Breach of requirement of loyalty and good faith
The party terminating negotiations in breach of its duty of good faith and loyalty may be held liable towards the other party, if the wronged party can show a causal link between any loss it has suffered and the terminating party’s breach of this duty.
The existence of a breach of such duty is a matter of fact and the courts will look at each case on its individual circumstances. In general, the courts, when assessing if the terminating party is in breach of its duty, will take into account a number of factors including:
- The advanced nature of the negotiations - specific attention must be given when terminating negotiations, in particular where all of the main and key provisions of the transaction have been agreed between the parties. The closer the transaction is to being finalised, the more likely the courts are to find the termination “abusive” (i.e. an unjustified and unfounded change in a previously agreed key substantial provision may be viewed as an “abusive” termination).
- The length of negotiations – the longer negotiations have been ongoing and the later they are terminated, the more likely the courts are to find the termination “abusive”.
- The genuine belief of the wronged party – when one party causes the other party to believe or gives it the impression that the transaction is on the verge of completion.
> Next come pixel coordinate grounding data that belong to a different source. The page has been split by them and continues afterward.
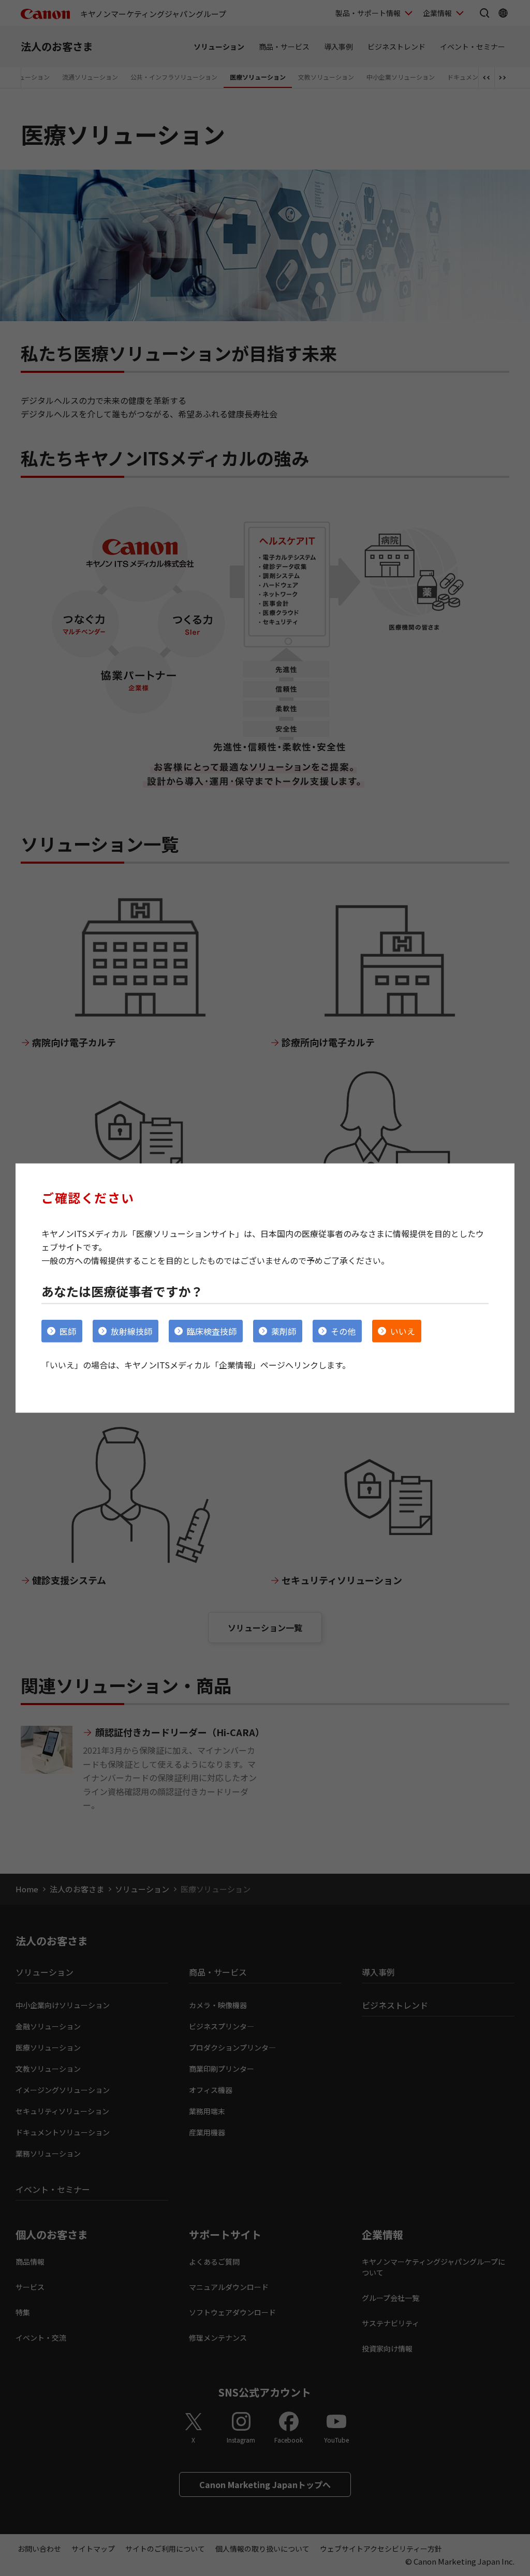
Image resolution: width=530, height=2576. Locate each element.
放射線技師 (131, 1330)
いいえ (402, 1330)
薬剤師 (283, 1330)
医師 (68, 1330)
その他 (343, 1330)
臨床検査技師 (212, 1330)
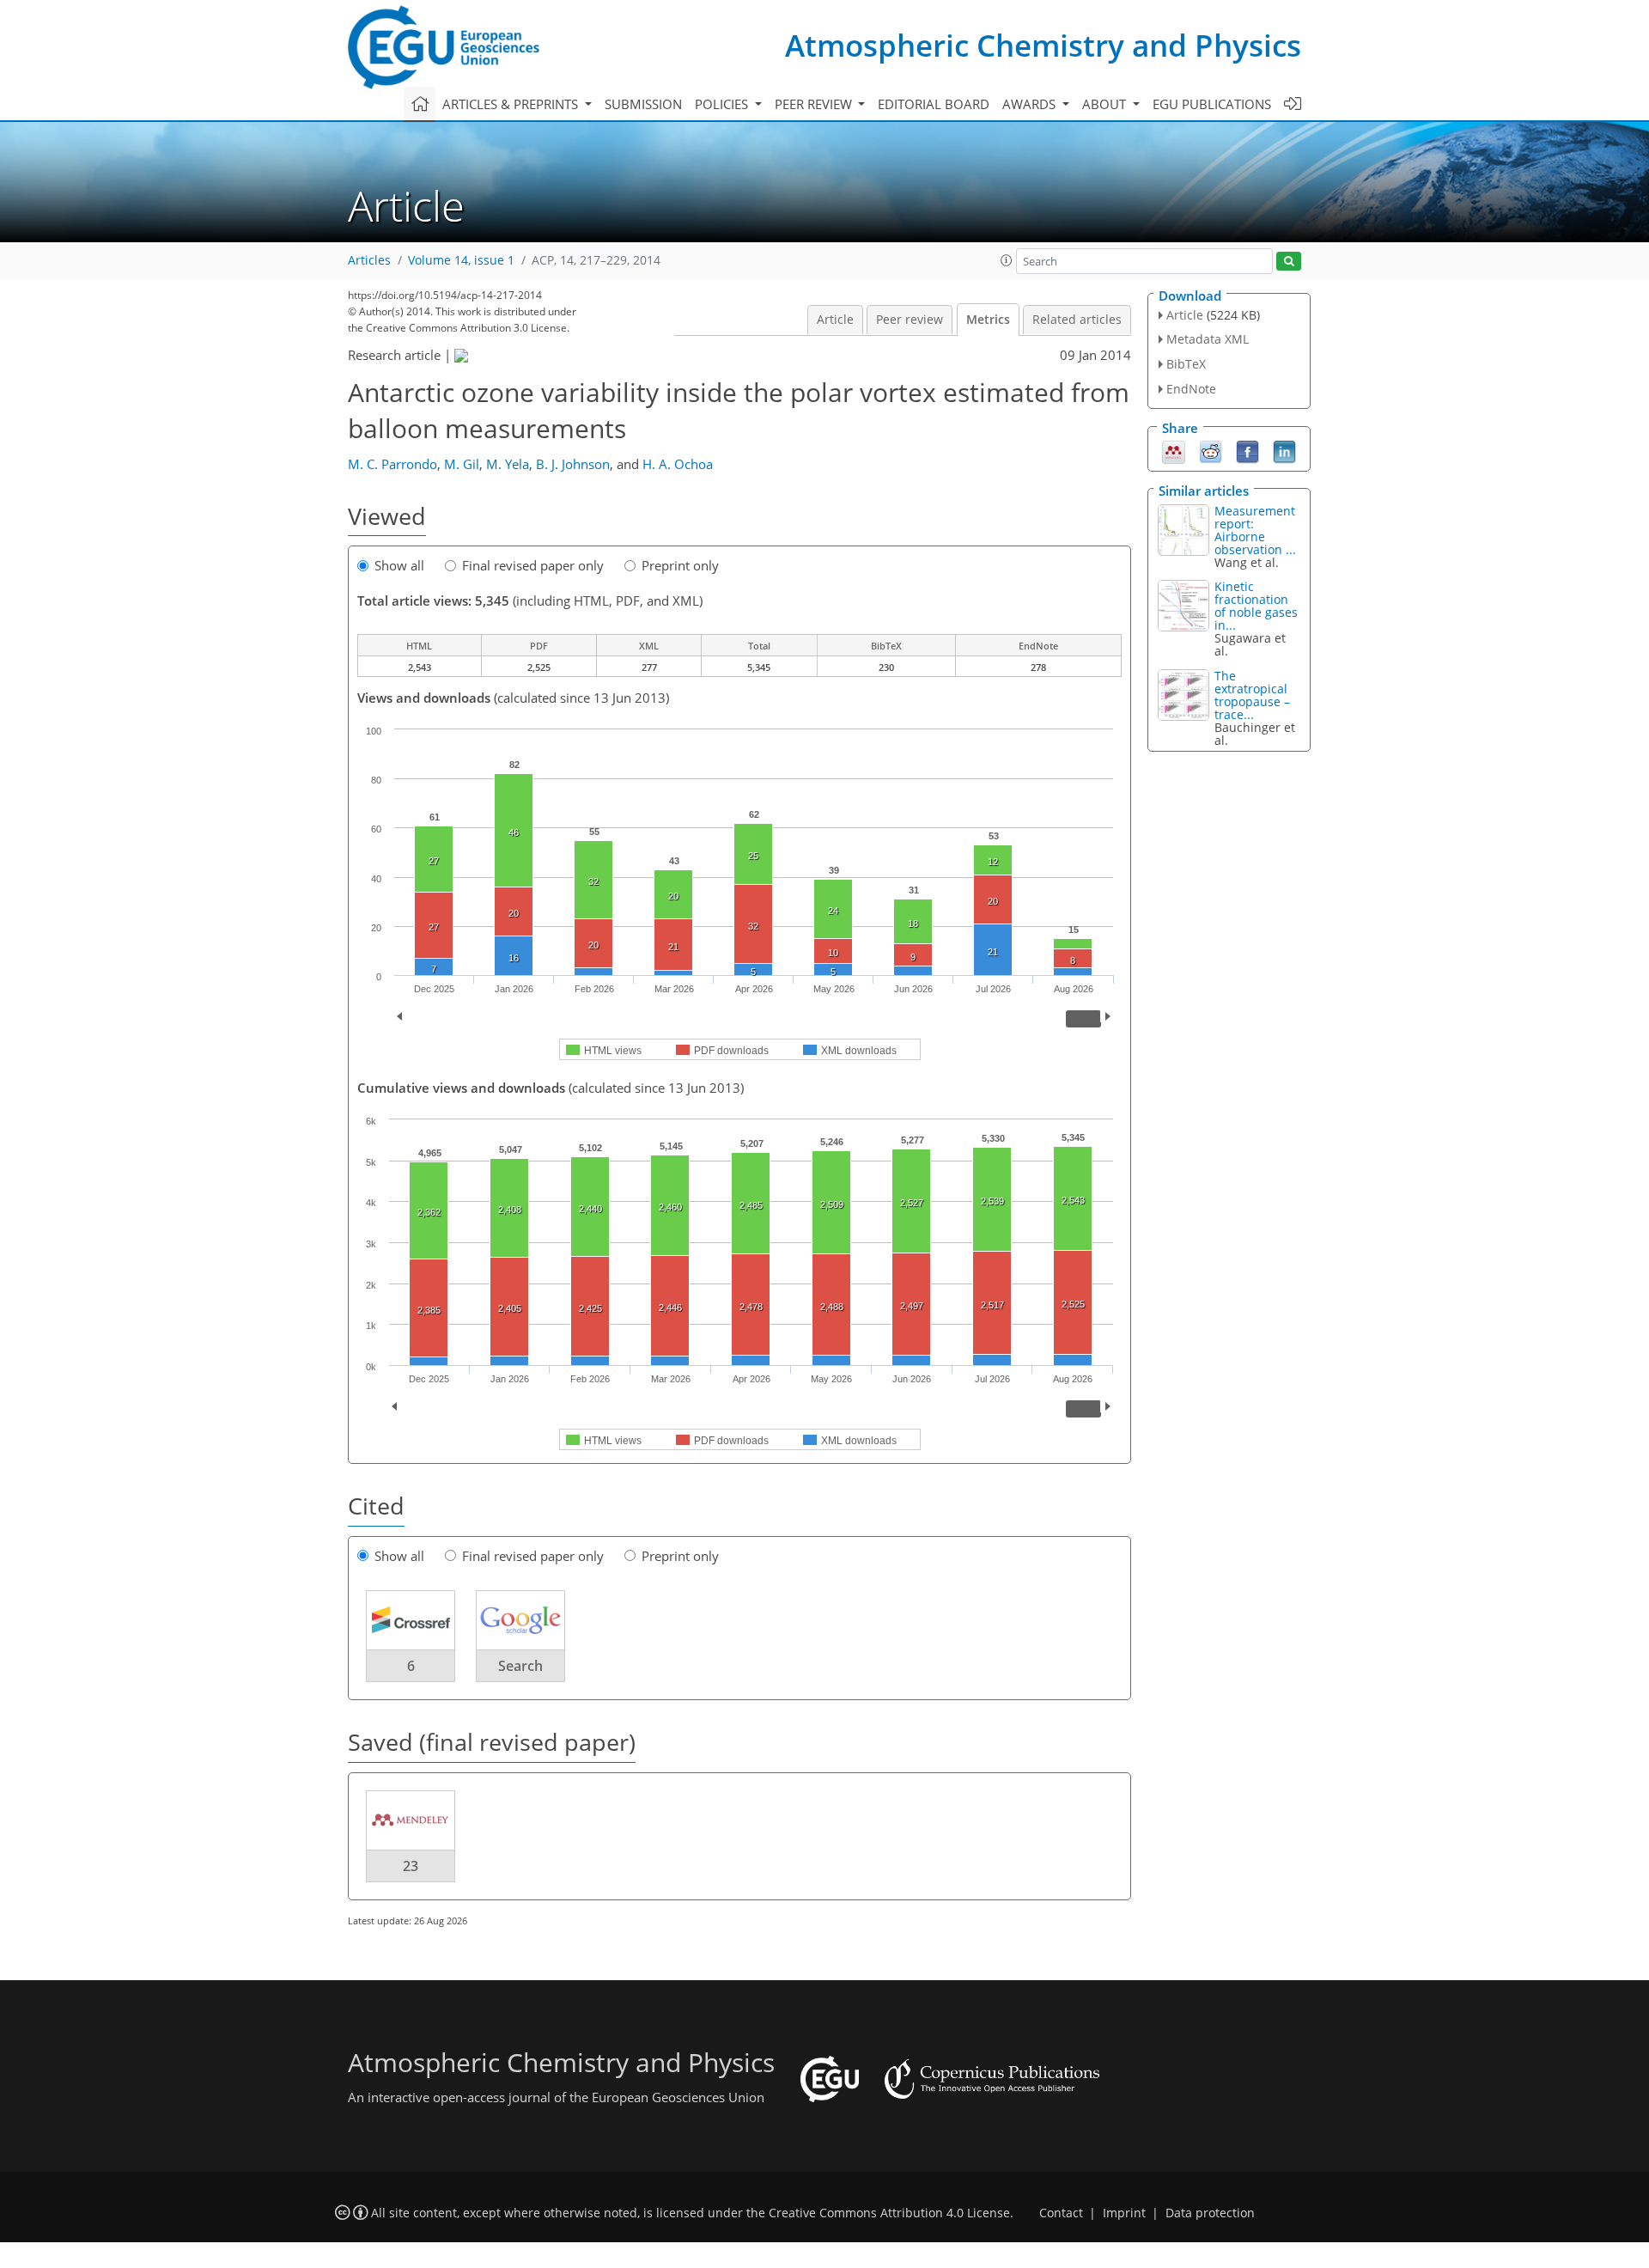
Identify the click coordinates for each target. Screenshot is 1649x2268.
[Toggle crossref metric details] (410, 1619)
If the wronged party’s belief is deemed to be reasonable, the trend of the courts is to find the termination “abusive”.
- The “brutality” of the termination – French courts appear particularly sensitive to the manner in which terminations are handled. For instance, a party is at fault where it casually and all of a sudden terminates negotiations where the other party could not foresee the termination.
A defence to an alleged breach of this duty resulting from one of the examples set out above, is to demonstrate a legitimate reason for terminating negotiations.
Damages to the wronged party
If there is a breach of this duty, which results in loss to the other party, the courts cannot (i) order the parties to resume negotiations or, in most cases (ii) rule that the transaction is completed and it must take place.
The only remedy available to the wronged part is damages. In order to assess the level of damages, the courts will generally look at the reasonable costs and disbursements incurred by the wronged party during the “wasted” negotiations.
The courts may then award the wronged party all or part of these costs and disbursements. In certain circumstances, the court may also award the wronged party damages for damage to its reputation. The issue here is to assess the value of this intangible loss.
The courts could also award damages to a wronged party where the latter can demonstrate that it suffered a loss by not having the opportunity to contract with another party as a result of these “wasted” negotiations.
The wronged party will however not be awarded damages for any loss of profits expected to be made out of the presumed contract (perte de profit/chance).
Parties may be willing to enter into an agreement before negotiations have begun (i.e. a letter of intent or memorandum of understanding etc.) to insert provisions relating to costs, the breaking off of negotiations or limitation of liability. Whilst such provisions may offer effective protection, all or part of them may nevertheless be held null and void in specific circumstances. Indeed, if the termination of negotiations is viewed as a ‘material/serious breach’ (inexécution qualifiée) (such as wilful misconduct, gross negligence etc.), the effect of such provisions may be set aside by the courts.
Consequently, even though such provisions have been agreed, specific attention is to be paid to the conduct and termination of negotiations.